Un week-end nous décidons de faire une excursion en dehors d’Antalya avec deux nomades de passage. Nous marchons trois jours et 20 km sur les 500 qui forment la voie Lycienne de Fethiye à Antalya. Sac à dos, tente, réchaud, enceintes et nous voilà partis. Nous crapahutons de plage en plage et établissons nos campement sur deux d’entre elles. Feu de camp pour lutter contre l’humidité nocturne, bain de nuit au milieu du plancton luminescent, bain de matin pour bien commencer la journée et cueillette de champignons. De retour à la civilisation nous traversons un étrange village, la quasi-totalité des inscriptions en russes, déserté des touristes estivaux, nous laissons ici Monsieur Chien, le cleb’s qui nous a suivis jusque-là pendant trois jours. Puis nous faisons du stop pour rentrer à Antalya, où nous reprenons notre train-train jusqu’à ce que Noël arrive.
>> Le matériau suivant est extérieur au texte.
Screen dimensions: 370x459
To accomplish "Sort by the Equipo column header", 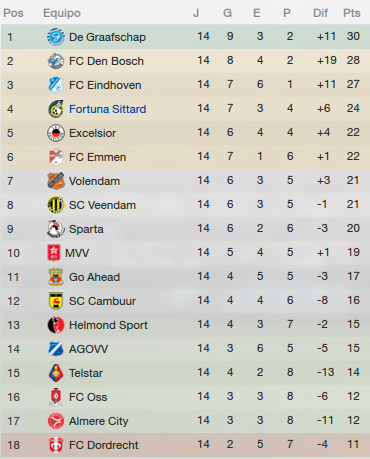I will click(x=62, y=13).
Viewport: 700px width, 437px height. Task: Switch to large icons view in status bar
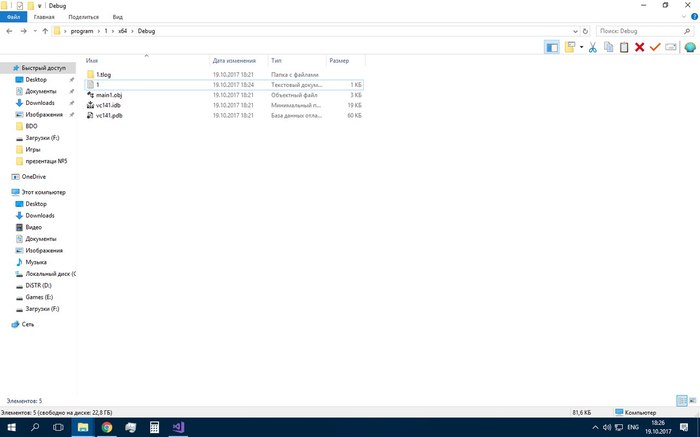tap(692, 412)
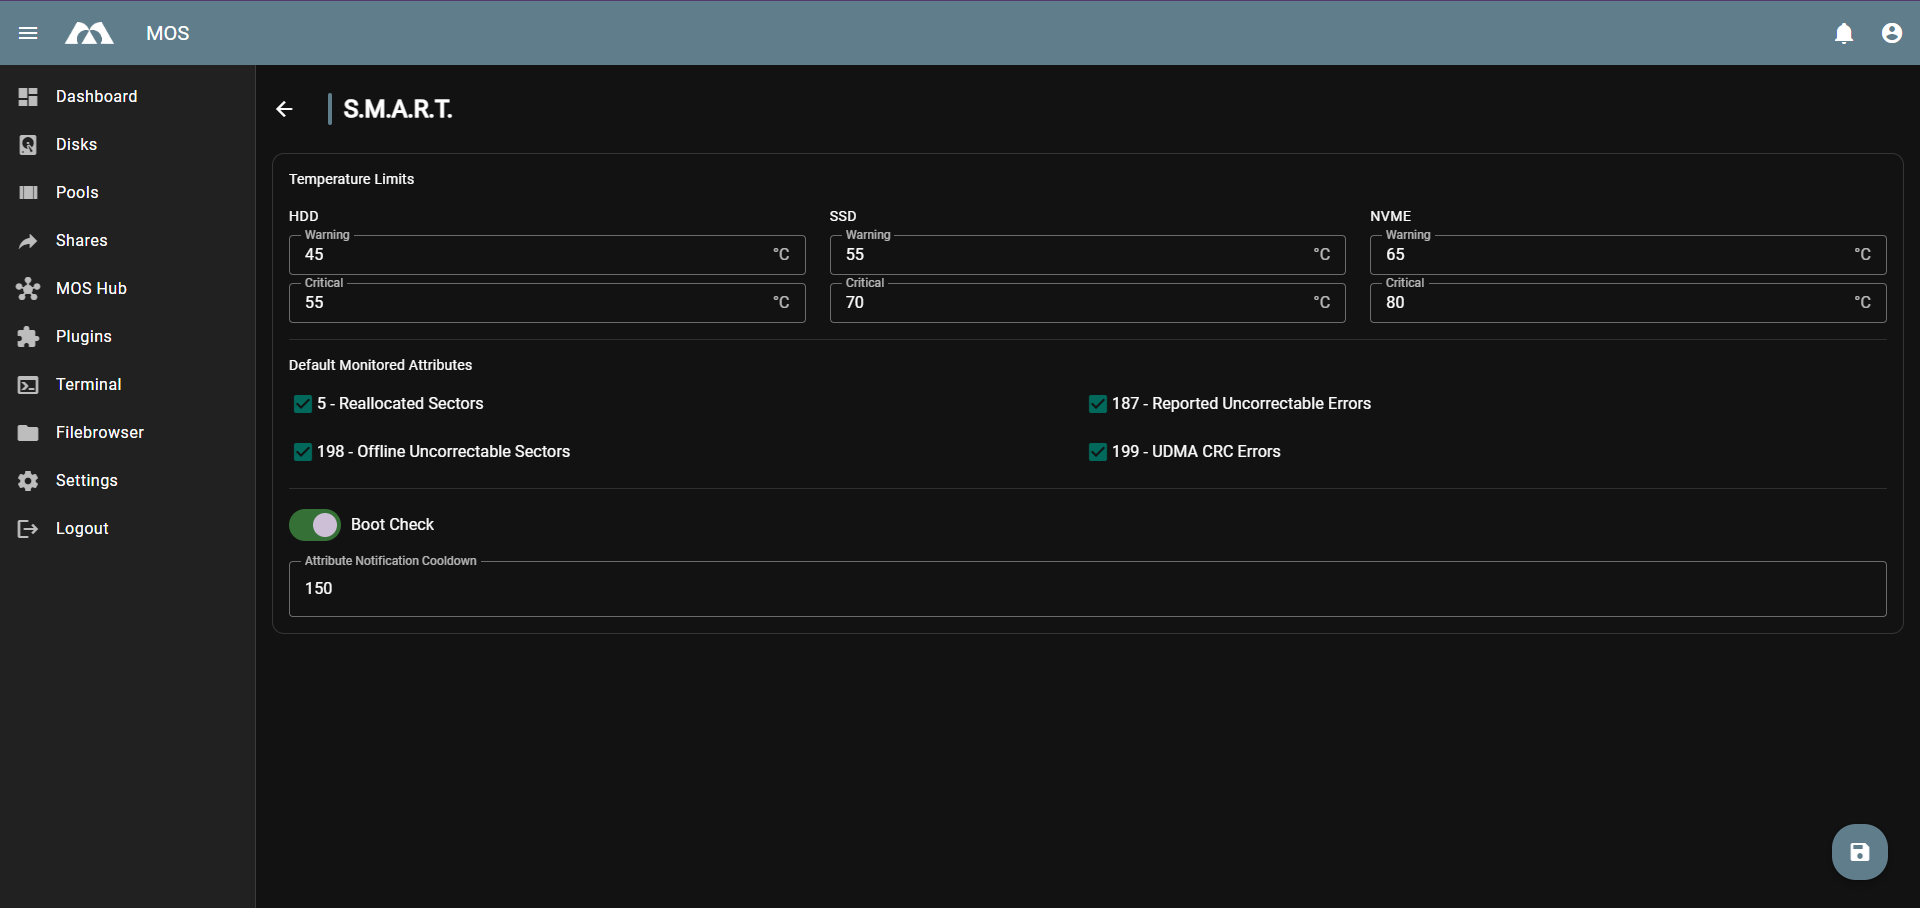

C’est un bonheur absolu d’être loin des magazines de Noël, des décorations de Noël, de la pub de Noël. Ici, en pays musulman, rien de tout ça. En fait, ce n’est tellement pas dans leur culture que les Trucs disent « Christmas » pour désigner le Nouvel An, et l’on ne voit des Pères Noël que le jour du 31 décembre ! Mais tout même fidèles à nos racines chrétiennes, nous invitons le 24 nos divers connaissances à partager des mets venus de tous horizons, avec une grosse île flottante en dessert, ouaiiiiiiis !

Nous décidons de passer le Nouvel An à Istanbul, tandis que Mikael et Simona restent à Antalya. Après une journée de stop, peut-être la meilleure session de notre voyage jusque-là, 700 kilomètres, une guimbarde et un téléphone de perdus, plein de nourriture offerte dont de délicieuses saucisses cuites au feu d’huile de moteur et de sacs plastiques, nous sommes déposés au pied de l’escalier de l’appartement à 23h. C’est ça la classe

Des Germains, tout droit venus de Germanieland, sont venus visiter Lena et nous acceptons donc de partager notre salon avec eux. Oui, le salon nous appartient un peu depuis que nous sommes venus la première fois. Nous sommes à Istanbul, alors nous décidons de faire la fête, enfin c’est plutôt la fête qui nous tombe dessus. Cette fois, nous passons par la place Taksim, et c’est là que nous réalisons que nous avions échappé à cette visite la dernière fois.

Le Nouvel An, c’est pas moins de 25 personnes dans l’appartement, 12 personnes dormant dans le salon, d’autres un peu éparpillées dans les chambres et une grosse araignée de mer que Rémi et Arthur partagent pour commencer la soirée, pour le plus grand plaisir des végétariens présents. Désolé Mère Nature.

Nous refaisons une session de Food Not Bombs, dont l’organisation a bien changé depuis la dernière fois. Maintenant ce n’est plus au squat que la nourriture se prépare, mais dans un café marxiste.

Istanbul est une ville superbe sur pleins d’aspects, mais il est temps de rentrer à la maison. Arthur part d’abord explorer Çanakkale tandis que Rémi rentre directement à Antalya.

Bon à nez à tous, j’espère que le père Fouettard vous a gâté, n’oubliez pas de prendre vos résolutions, j’ai confiance en vous, cette année vous arriverez à les tenir, pas comme l’année dernière.

Cette année, vous allez faire du sport, perdre du poids, vous mettre à la guitare, apprendre l’españolito, arrêter de fumer et de boire de la bière. Oui, c’est promis. Et si vous le faites, promis on s’y met aussi.

Pour plus de photos allez faire un tour dans la galerie.

2 réponses à “On a un turc à vous dire

  1. Yeah ça pète, bravo pour l’intégration ala turca!
    Pour les appartements à Antalya, y’a un mec qui m’a rappelé tout le mois de décembre :D.
    Vous restez jusqu’à quand en Turquie?